The fused kernels mean you're not leaving performance on the table. The autograd coverage means you can differentiate through realistic computation graphs. The CUDA infrastructure means GPU workloads actually perform. And all of it works the same across CPU, CUDA, and WebGPU.

What's next

0.5.0 unblocks new releases of solvr (scientific computing — optimization, ODE solvers, interpolation) and boostr (ML framework) which both build on numr.

For numr itself, 0.6.0 focuses on hardening: cleaning up error handling, API stability audit, and preparing for an eventual 1.0.

ROCm (native AMD GPU) is on the roadmap for 0.7.0+.

Try it

[dependencies]
numr = "0.5.0"

# With GPU support
numr = { version = "0.5.0", features = ["cuda"] }
numr = { version = "0.5.0", features = ["wgpu"] }

GitHub: github.com/ml-rust/numr
Crates.io: crates.io/crates/numr

numr is Apache-2.0 licensed.
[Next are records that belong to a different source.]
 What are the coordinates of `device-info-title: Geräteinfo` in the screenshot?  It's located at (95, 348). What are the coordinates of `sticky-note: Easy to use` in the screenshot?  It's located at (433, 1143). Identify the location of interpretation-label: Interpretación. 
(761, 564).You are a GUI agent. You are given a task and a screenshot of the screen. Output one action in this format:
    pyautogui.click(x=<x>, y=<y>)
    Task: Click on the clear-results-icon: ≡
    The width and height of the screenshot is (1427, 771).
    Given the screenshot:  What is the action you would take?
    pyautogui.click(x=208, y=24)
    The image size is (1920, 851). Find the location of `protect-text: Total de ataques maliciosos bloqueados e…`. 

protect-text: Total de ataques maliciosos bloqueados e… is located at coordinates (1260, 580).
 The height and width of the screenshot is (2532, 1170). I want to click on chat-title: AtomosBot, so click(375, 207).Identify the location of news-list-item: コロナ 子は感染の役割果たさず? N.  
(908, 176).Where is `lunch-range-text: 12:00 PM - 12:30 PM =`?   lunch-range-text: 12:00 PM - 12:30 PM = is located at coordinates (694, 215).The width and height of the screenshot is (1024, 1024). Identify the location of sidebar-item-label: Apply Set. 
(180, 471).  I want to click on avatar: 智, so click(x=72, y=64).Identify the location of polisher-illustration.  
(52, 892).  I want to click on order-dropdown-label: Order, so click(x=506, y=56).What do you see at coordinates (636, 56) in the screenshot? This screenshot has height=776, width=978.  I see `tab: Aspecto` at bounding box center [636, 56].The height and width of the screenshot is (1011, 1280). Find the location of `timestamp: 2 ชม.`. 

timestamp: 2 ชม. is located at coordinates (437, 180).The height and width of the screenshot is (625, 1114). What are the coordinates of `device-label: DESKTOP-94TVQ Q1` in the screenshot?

Contributions welcome.

Top comments (2)

Velx Dev • Mar 14

Interesting timing -- just finished reading the Python Optimization Ladder article that benchmarks every Python speedup tool. One of the conclusions was that Rust via PyO3 tops out around 113-154x on compute-heavy benchmarks, which matches C.

The point about fragmentation in the Rust numerical ecosystem is real. ndarray + nalgebra + rustfft genuinely don't compose nicely. The "one tensor type" promise here is the main value prop for me.

One question: for the WebGPU backend, how close are you to CUDA performance? My understanding is there's a meaningful overhead from WebGPU's shader compilation and abstraction layer. Is this being addressed in the roadmap?

Farhan Syah • Mar 14 • Edited

It actually depends on use case.

There are ops that can get around just around 5-10% performance loss than CUDA, then there are those that can get around 10-20% loss.

There is indeed concern about the performance loss. How I improve the shader performance is if I found it during profiling, when I am building higher level libraries and the applications that use it.

In fact, sometimes I use CPU with Rayon instead of CUDA or WGPU, to specifically avoid the bottleneck. So the developer need to understand when and where to switch backends.

I am sorry I couldn't really do systematic improvement on the whole shaders yet. Rather than that, I might add ROCm or Metal support instead. I'll come back to the performance across backend in the future.

As for now, I am fixing or improving it as I encounter it. I am hoping more people will start using this library, so I can get more performance issue reports.